» Your objective:
The pictures get left out, but everything else in the listing below must be duplicated exactly.

» Data for the task:
##############################

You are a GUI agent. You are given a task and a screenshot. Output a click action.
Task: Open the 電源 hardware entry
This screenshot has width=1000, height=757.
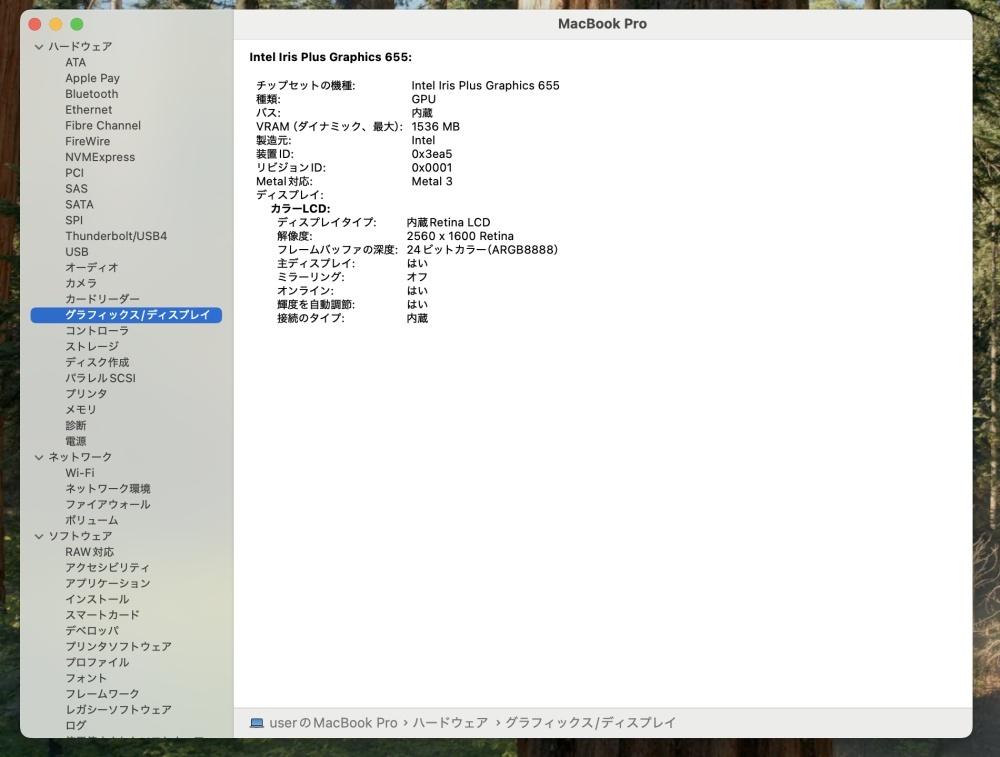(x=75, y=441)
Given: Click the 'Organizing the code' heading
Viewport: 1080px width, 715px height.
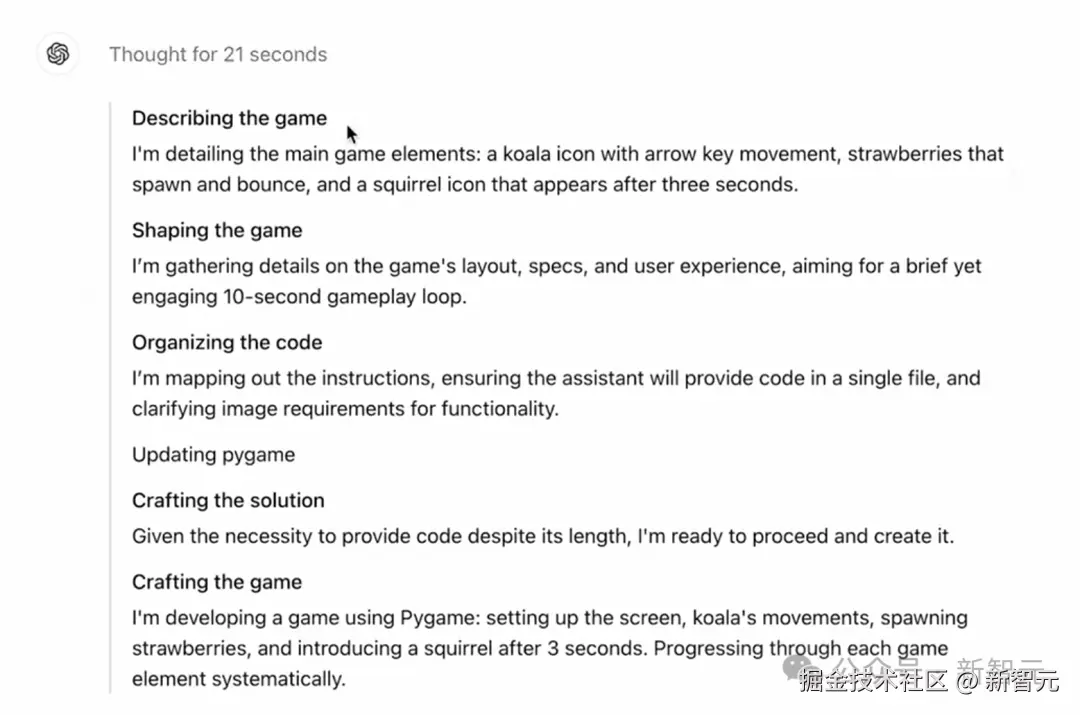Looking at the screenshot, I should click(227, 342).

##############################

» Reply:
You are a GUI agent. You are given a task and a screenshot. Output a click action.
Task: Open the 電源 hardware entry
This screenshot has width=1000, height=757.
(x=75, y=441)
Given: Click the 'Organizing the code' heading
Viewport: 1080px width, 715px height.
Looking at the screenshot, I should click(227, 342).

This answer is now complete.